**YOUR OBJECTIVE**
In the lines below, take the part from the line containing "Identify the location of IPFS" through the last line, and change "nextcloud" to "Nextcloud" with nothing else altered. Give back only that part, without the pictures.

** start of EXTRACTED ENTRIES **

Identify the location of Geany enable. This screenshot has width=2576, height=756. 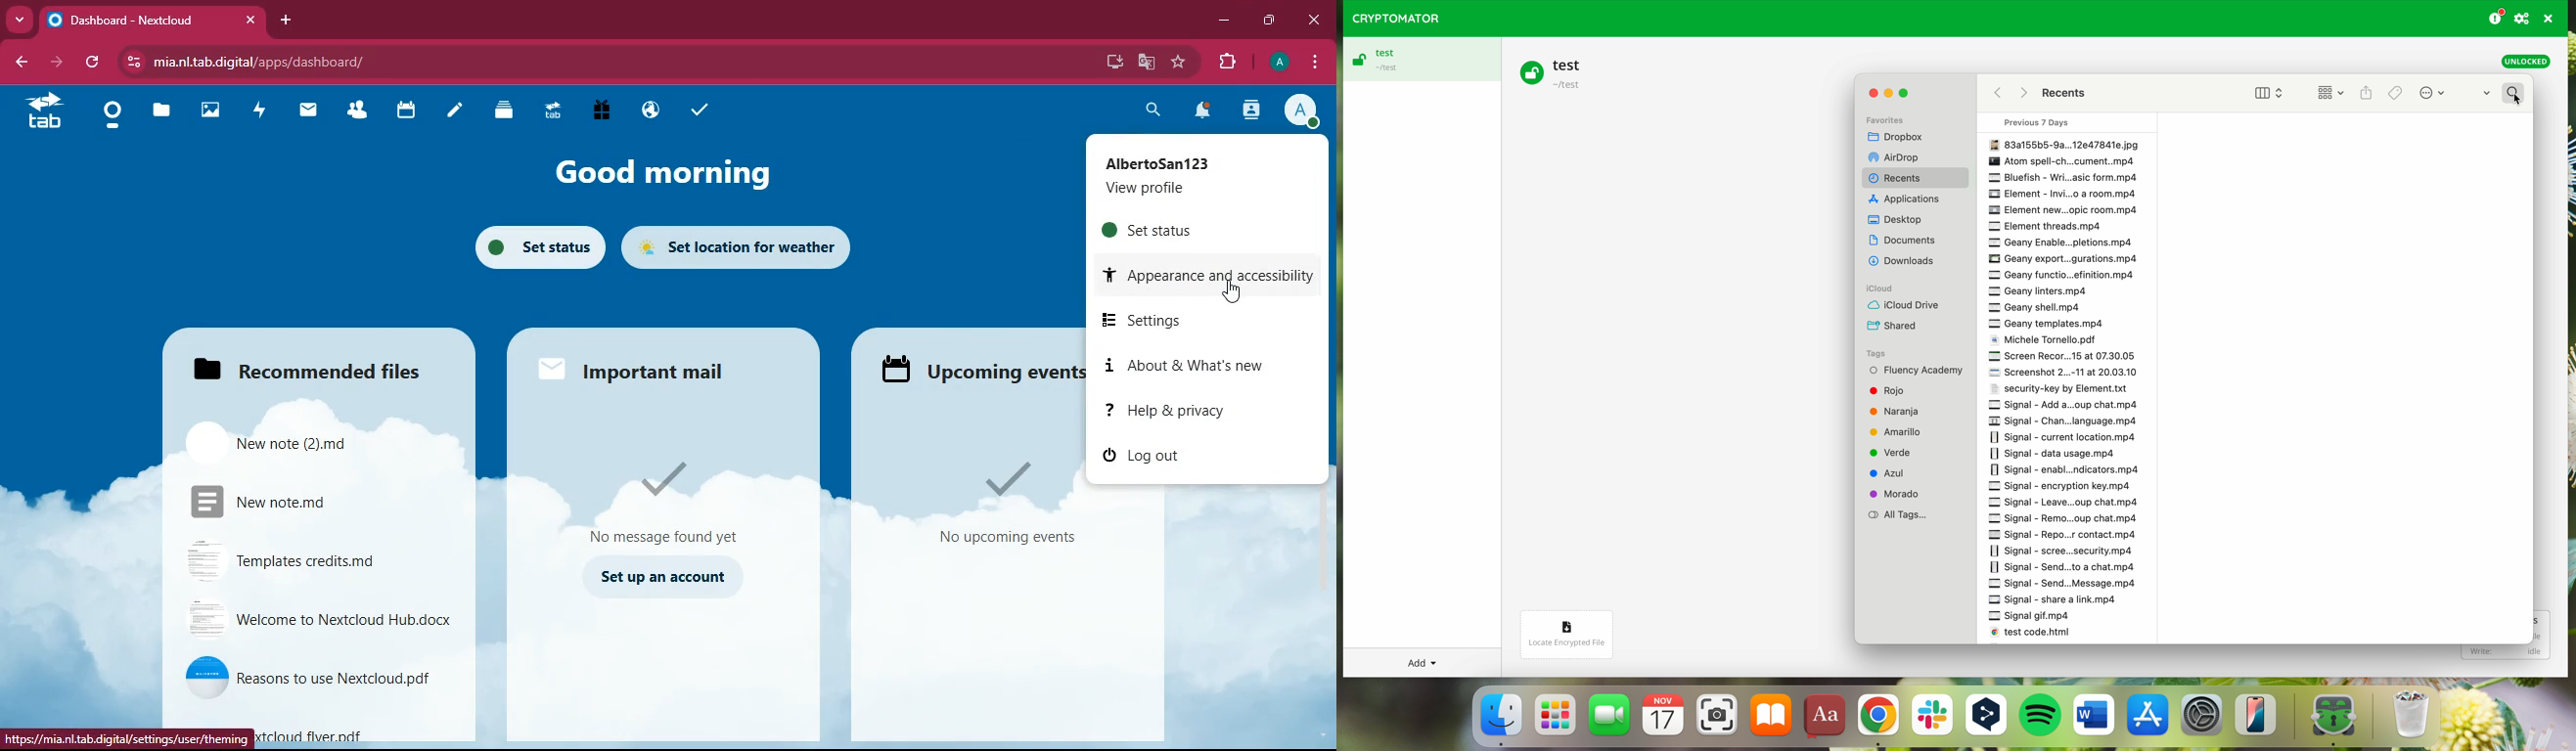
(2058, 242).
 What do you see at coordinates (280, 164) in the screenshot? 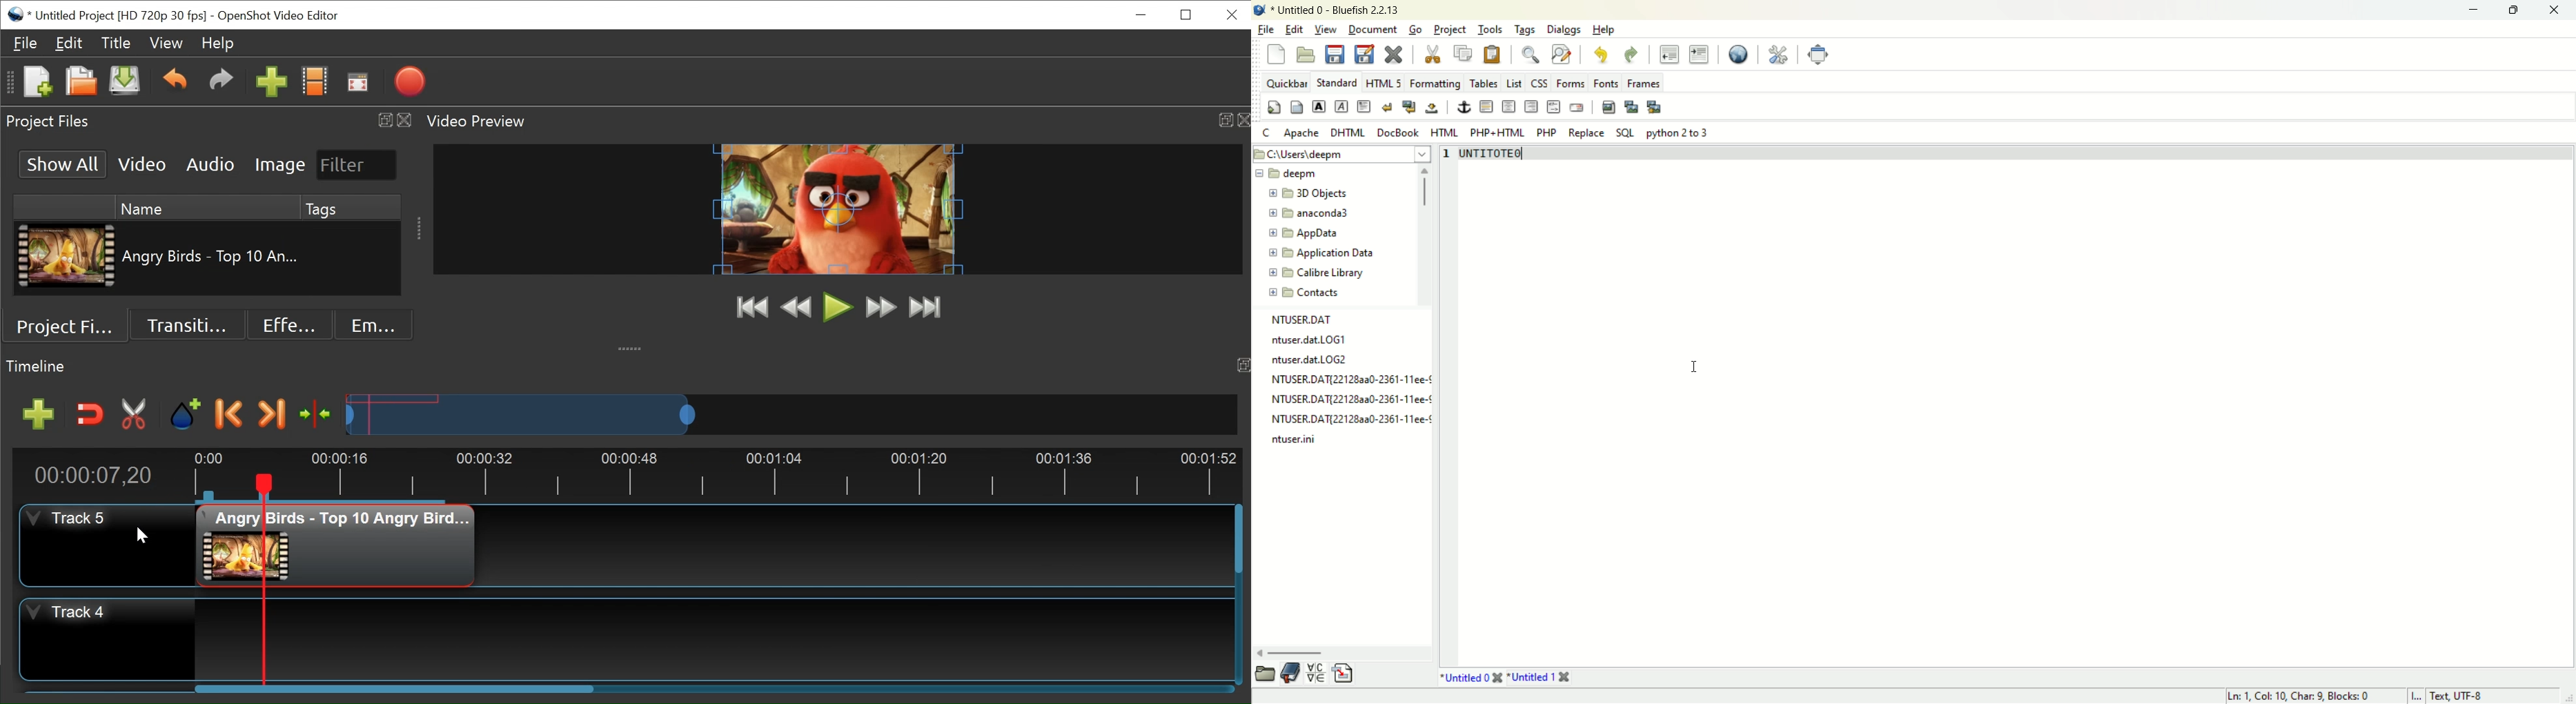
I see `Image` at bounding box center [280, 164].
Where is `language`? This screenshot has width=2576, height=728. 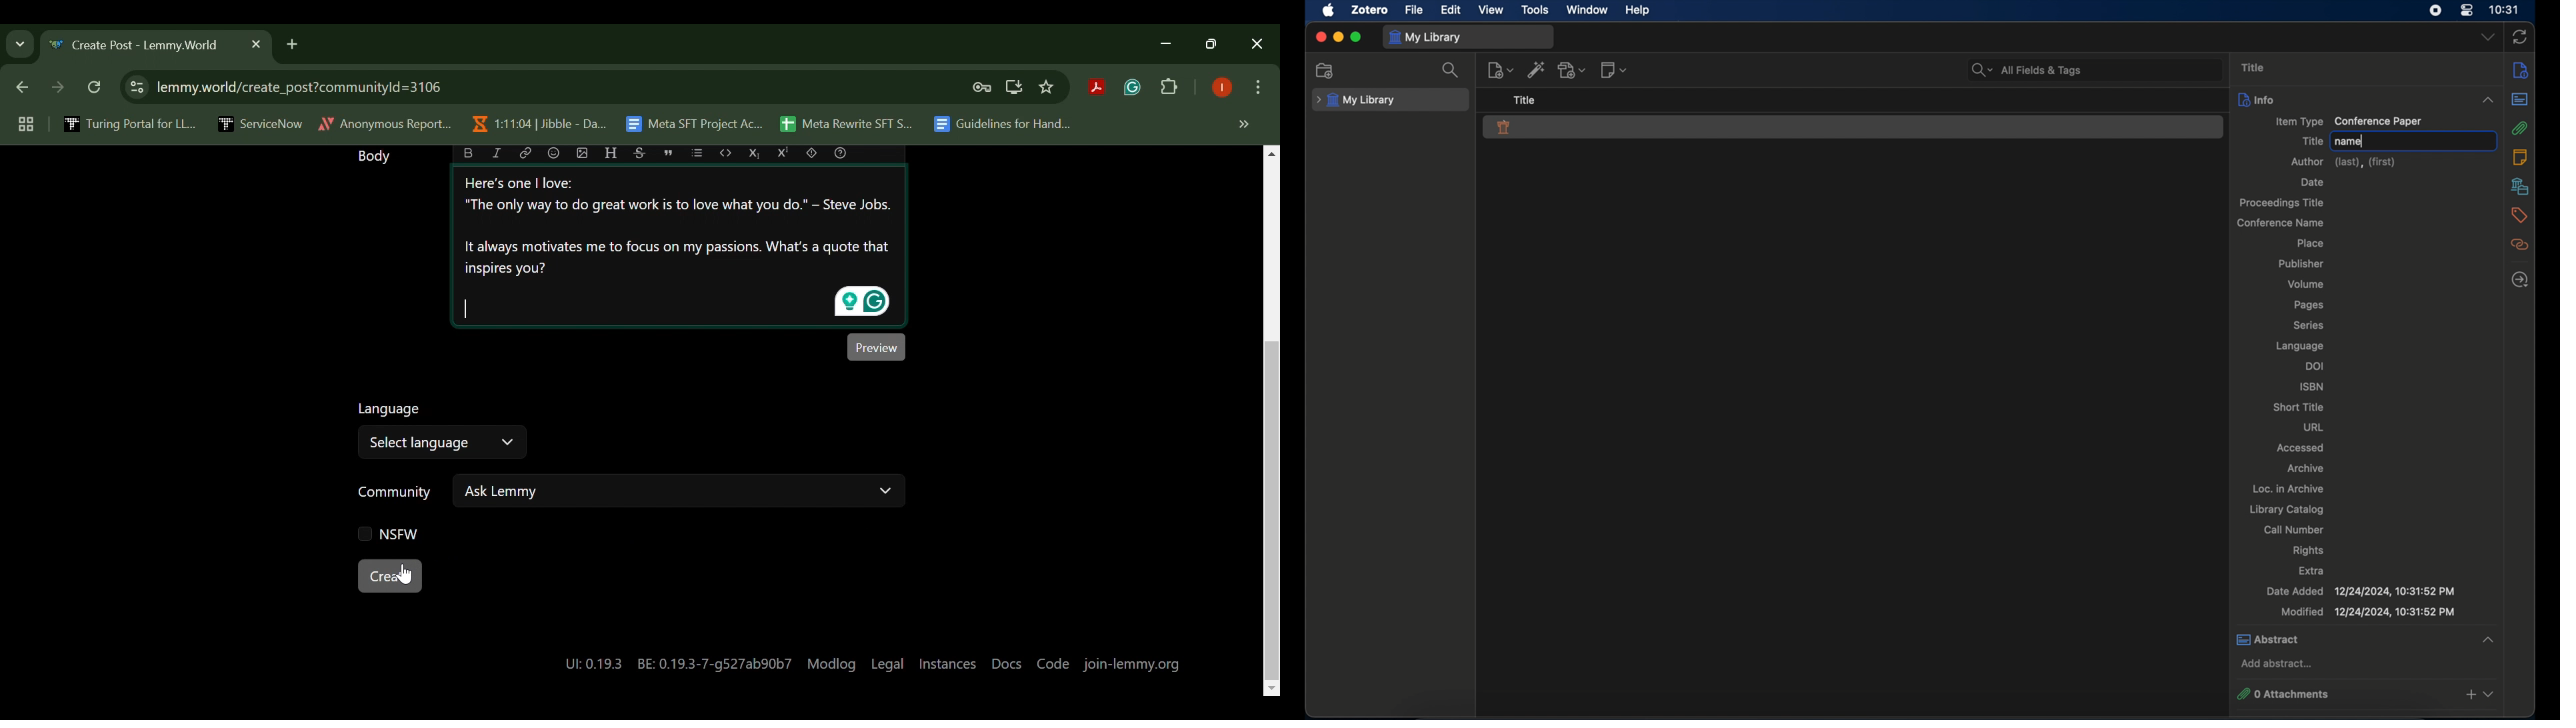
language is located at coordinates (2299, 346).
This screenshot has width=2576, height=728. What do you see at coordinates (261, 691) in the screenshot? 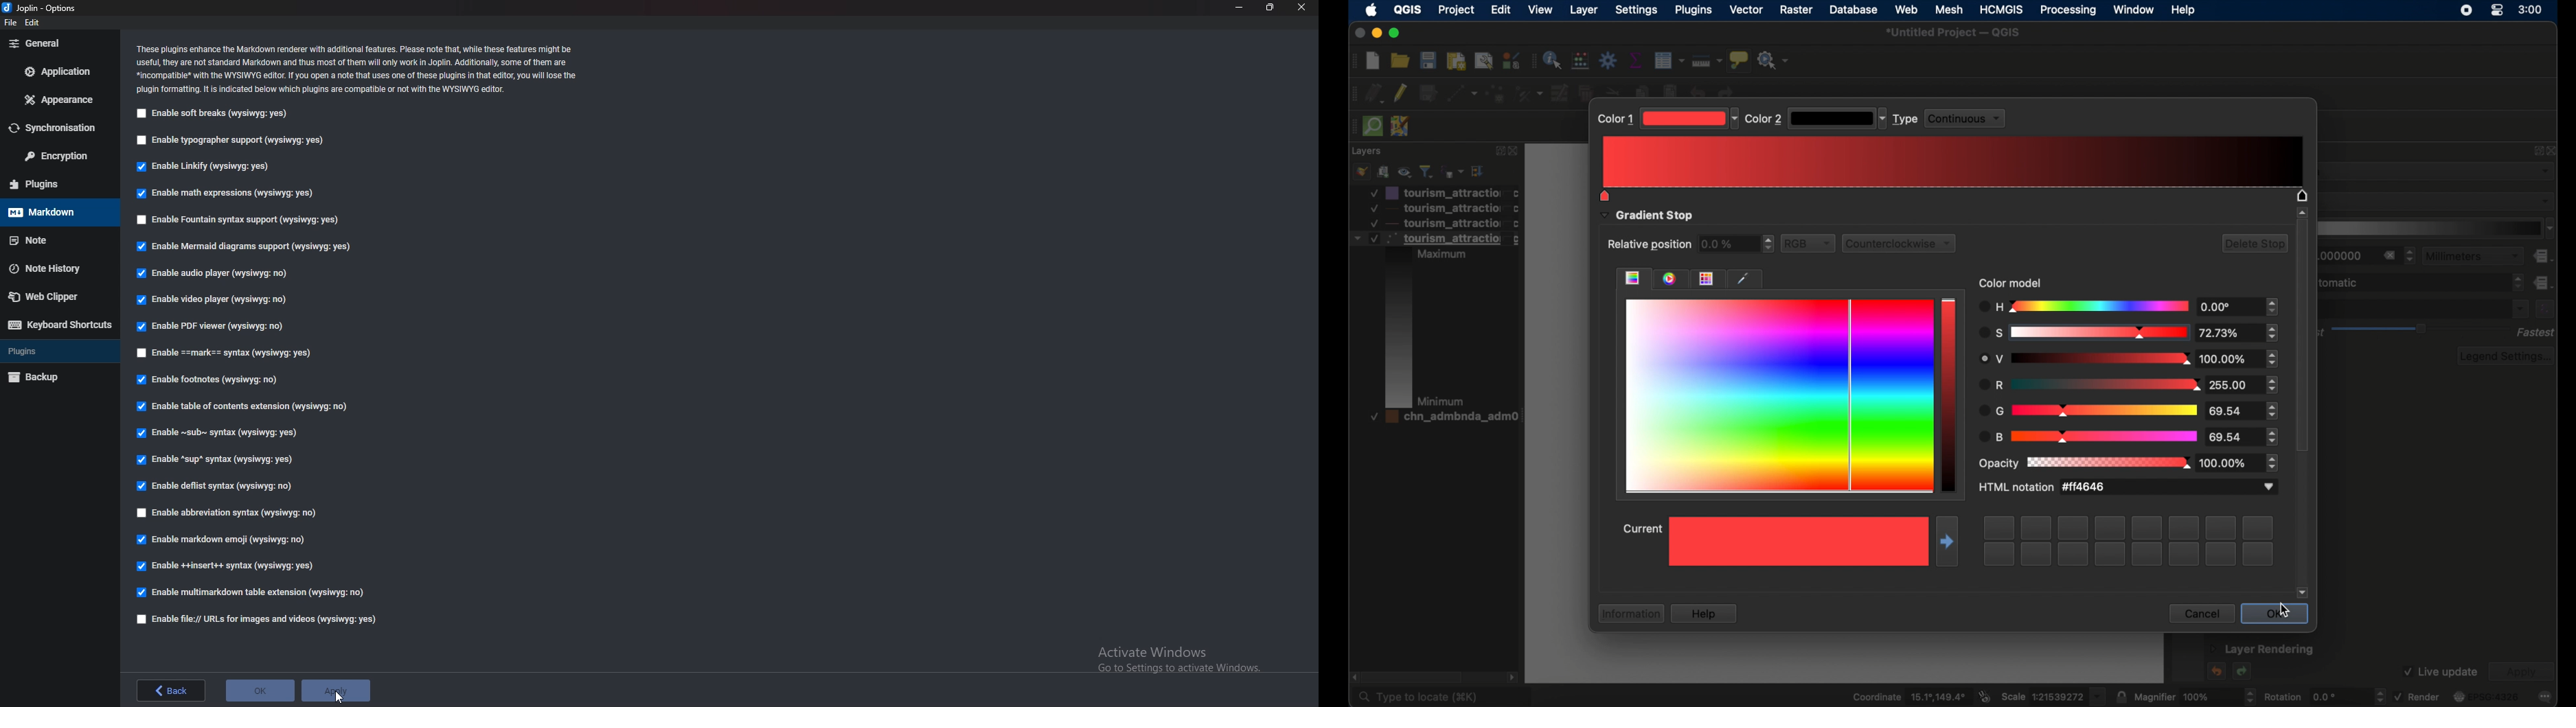
I see `ok` at bounding box center [261, 691].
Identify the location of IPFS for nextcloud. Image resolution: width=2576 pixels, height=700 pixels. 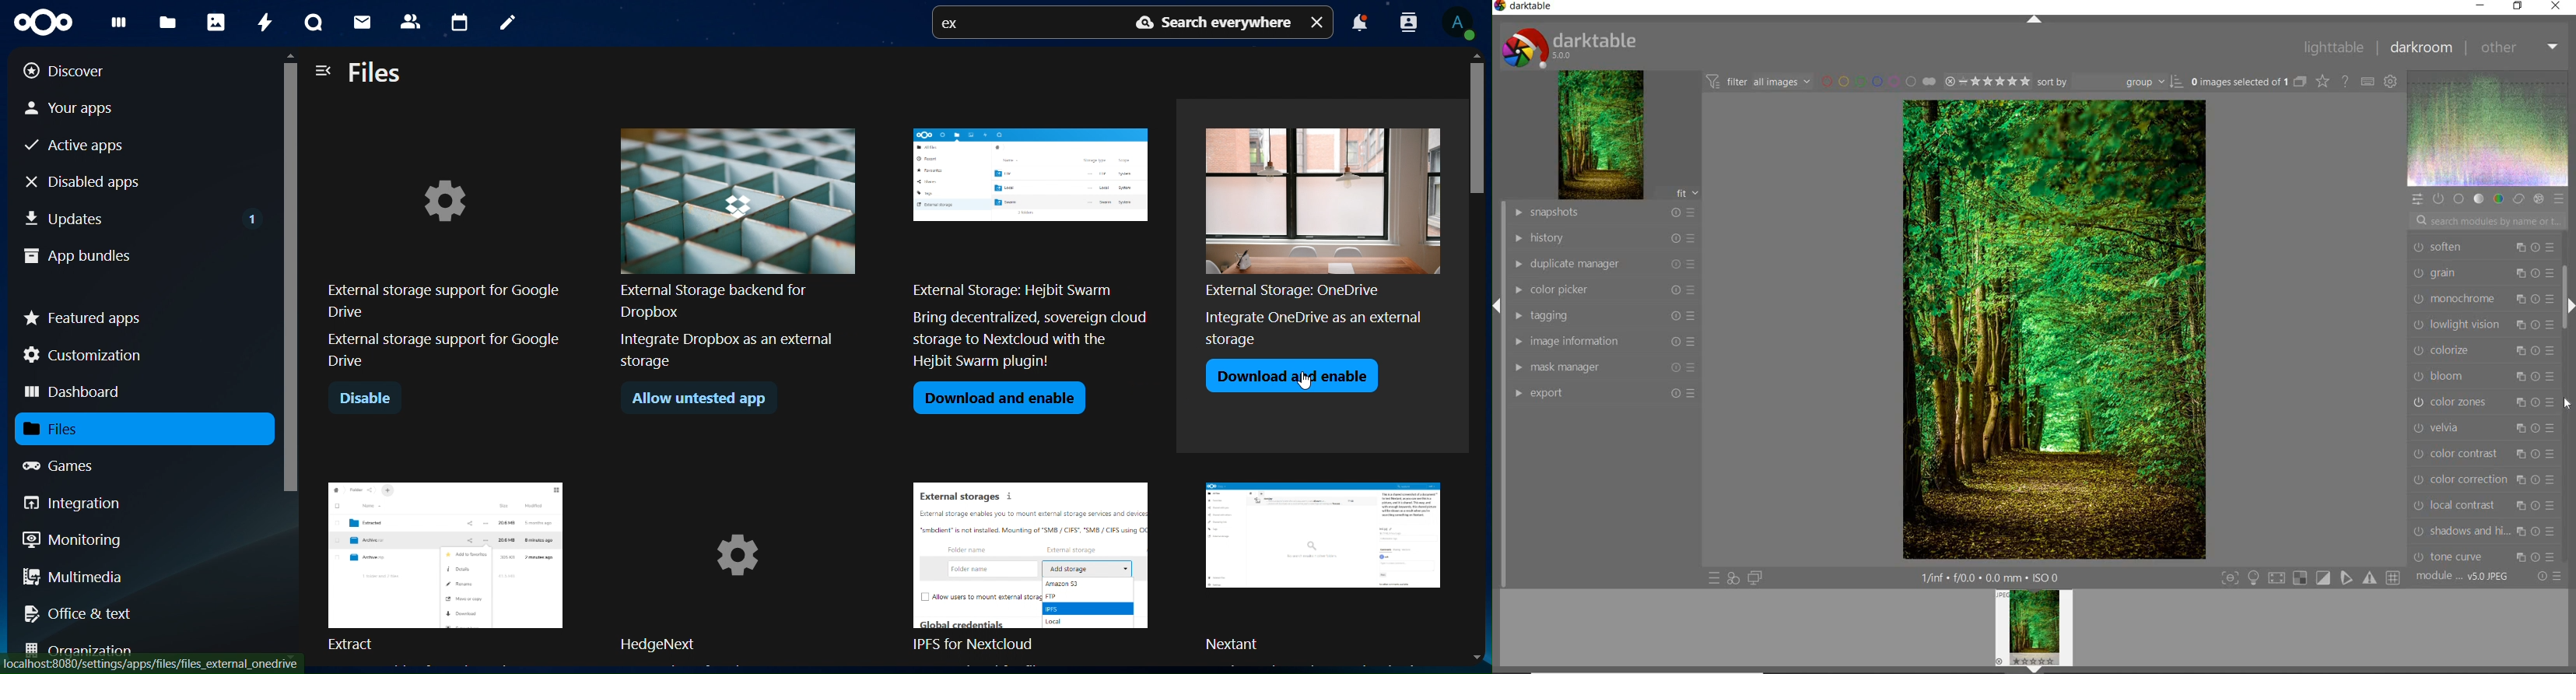
(1040, 569).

** end of EXTRACTED ENTRIES **

**COMPLETED TASK**
Identify the location of IPFS for Nextcloud. Image resolution: width=2576 pixels, height=700 pixels. 
(1040, 569).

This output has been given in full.